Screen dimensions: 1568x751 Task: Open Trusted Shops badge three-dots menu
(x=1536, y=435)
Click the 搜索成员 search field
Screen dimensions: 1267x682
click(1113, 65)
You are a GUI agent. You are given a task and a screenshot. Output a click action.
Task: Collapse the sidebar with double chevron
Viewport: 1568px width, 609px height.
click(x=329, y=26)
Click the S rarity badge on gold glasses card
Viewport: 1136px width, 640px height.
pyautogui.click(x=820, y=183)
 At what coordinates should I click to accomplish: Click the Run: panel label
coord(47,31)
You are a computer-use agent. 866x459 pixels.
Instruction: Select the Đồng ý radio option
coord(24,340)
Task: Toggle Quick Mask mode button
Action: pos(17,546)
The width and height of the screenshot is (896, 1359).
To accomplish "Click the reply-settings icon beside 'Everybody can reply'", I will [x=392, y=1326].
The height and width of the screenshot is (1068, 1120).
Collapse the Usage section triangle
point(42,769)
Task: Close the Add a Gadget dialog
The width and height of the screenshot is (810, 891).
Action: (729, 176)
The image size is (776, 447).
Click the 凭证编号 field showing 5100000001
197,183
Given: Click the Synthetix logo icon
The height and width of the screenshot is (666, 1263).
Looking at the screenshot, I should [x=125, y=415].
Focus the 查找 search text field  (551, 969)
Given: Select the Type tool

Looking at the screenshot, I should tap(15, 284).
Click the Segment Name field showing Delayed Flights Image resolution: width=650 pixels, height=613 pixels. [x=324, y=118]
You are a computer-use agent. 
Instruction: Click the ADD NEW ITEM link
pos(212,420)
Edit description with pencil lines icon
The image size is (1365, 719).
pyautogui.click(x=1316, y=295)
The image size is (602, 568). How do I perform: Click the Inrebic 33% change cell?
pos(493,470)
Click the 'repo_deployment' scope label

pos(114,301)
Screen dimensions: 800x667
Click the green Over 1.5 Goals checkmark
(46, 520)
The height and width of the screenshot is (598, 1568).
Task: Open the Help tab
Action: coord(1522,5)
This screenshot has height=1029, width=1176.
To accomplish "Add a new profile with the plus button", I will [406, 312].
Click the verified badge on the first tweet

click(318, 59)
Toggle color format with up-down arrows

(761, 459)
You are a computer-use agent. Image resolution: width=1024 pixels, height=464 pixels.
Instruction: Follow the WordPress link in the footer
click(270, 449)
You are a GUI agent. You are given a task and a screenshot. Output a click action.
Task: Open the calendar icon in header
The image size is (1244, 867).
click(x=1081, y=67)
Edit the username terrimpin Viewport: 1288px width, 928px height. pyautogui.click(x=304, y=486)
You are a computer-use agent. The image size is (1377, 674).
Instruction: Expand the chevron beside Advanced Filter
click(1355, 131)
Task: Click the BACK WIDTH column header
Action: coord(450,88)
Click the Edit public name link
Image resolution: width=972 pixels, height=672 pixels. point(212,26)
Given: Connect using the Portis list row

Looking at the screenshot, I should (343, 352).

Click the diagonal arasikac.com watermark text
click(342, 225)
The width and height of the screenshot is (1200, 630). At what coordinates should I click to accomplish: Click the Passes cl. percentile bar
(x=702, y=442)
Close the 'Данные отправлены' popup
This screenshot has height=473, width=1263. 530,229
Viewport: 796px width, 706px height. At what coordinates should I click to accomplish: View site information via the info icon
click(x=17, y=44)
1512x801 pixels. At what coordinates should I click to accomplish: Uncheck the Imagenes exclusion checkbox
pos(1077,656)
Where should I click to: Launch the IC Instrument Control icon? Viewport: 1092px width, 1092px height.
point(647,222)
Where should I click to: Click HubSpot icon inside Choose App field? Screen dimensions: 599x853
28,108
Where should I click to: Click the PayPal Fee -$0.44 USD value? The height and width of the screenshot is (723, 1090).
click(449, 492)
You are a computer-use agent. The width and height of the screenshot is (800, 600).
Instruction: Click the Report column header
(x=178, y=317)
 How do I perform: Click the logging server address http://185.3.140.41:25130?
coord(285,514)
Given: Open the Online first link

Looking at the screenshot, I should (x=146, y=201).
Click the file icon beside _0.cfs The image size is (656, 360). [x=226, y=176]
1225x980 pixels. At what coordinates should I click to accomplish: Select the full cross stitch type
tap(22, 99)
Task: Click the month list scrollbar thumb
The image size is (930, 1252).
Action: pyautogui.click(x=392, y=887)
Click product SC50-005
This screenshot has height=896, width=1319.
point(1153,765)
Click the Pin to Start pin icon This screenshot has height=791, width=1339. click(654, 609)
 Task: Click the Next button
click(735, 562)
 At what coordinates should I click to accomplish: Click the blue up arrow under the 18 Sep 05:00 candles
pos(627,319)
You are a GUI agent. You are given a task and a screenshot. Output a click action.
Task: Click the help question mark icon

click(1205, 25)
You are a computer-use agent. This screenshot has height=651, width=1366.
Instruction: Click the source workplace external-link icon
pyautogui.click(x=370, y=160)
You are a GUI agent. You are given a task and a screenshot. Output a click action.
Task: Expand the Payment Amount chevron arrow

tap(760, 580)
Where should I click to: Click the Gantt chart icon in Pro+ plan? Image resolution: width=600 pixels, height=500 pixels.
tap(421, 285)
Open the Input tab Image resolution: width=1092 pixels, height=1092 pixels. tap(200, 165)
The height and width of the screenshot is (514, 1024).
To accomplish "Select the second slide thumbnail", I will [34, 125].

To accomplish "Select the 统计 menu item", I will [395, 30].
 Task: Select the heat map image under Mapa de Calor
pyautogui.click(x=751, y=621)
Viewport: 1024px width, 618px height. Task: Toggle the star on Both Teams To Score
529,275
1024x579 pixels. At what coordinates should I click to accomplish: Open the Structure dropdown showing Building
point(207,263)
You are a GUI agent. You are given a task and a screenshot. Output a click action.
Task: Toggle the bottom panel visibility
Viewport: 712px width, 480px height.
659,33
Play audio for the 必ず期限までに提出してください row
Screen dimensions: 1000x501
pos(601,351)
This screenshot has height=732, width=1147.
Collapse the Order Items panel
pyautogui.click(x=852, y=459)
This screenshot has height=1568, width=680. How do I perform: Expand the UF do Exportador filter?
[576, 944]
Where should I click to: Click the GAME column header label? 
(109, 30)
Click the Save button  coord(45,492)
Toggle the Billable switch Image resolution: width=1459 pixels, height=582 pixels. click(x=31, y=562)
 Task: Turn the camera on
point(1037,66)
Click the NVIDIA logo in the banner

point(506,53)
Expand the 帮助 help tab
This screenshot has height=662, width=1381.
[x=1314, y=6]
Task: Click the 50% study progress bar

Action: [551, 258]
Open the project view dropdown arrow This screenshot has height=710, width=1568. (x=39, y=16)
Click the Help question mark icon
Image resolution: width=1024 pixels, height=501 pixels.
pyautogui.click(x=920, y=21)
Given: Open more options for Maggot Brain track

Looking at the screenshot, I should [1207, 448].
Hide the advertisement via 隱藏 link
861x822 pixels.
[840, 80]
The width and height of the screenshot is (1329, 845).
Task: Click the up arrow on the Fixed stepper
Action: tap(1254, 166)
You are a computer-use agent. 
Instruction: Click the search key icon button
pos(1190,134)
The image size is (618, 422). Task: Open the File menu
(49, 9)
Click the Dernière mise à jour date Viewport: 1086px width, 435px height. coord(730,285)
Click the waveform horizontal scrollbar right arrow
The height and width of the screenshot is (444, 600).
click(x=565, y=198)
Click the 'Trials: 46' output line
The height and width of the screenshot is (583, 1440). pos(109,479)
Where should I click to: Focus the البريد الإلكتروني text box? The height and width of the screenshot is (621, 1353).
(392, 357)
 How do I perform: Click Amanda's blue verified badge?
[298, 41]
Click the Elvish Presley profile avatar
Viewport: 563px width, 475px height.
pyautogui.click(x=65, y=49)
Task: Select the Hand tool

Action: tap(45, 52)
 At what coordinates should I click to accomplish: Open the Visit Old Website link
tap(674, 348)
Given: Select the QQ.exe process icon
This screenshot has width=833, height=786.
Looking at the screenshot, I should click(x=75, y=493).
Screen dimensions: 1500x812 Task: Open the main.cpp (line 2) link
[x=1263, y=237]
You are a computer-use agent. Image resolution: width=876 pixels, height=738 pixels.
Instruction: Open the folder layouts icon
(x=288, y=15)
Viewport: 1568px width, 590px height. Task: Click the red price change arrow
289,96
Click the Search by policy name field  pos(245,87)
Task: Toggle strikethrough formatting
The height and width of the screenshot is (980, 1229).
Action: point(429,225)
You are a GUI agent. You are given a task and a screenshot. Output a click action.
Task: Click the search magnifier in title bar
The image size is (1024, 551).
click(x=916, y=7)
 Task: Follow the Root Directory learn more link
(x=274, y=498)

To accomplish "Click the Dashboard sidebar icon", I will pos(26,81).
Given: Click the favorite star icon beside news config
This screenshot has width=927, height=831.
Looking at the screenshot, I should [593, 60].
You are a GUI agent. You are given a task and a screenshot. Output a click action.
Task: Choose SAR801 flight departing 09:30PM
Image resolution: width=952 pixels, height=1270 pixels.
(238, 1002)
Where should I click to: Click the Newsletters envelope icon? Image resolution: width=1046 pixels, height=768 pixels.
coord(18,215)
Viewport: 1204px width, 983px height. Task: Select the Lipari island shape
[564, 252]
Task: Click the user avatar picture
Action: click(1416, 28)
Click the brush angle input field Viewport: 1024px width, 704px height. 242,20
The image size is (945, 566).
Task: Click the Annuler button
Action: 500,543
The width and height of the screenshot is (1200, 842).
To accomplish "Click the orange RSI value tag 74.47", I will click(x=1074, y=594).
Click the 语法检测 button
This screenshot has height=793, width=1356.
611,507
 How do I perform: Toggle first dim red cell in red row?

------

TASK TO COMPLETE:
Scan the entries above. Copy each line that has the string "sidebar".

SOLUTION:
Task: Collapse the sidebar with double chevron
To accomplish "Click the Dashboard sidebar icon", I will pos(26,81).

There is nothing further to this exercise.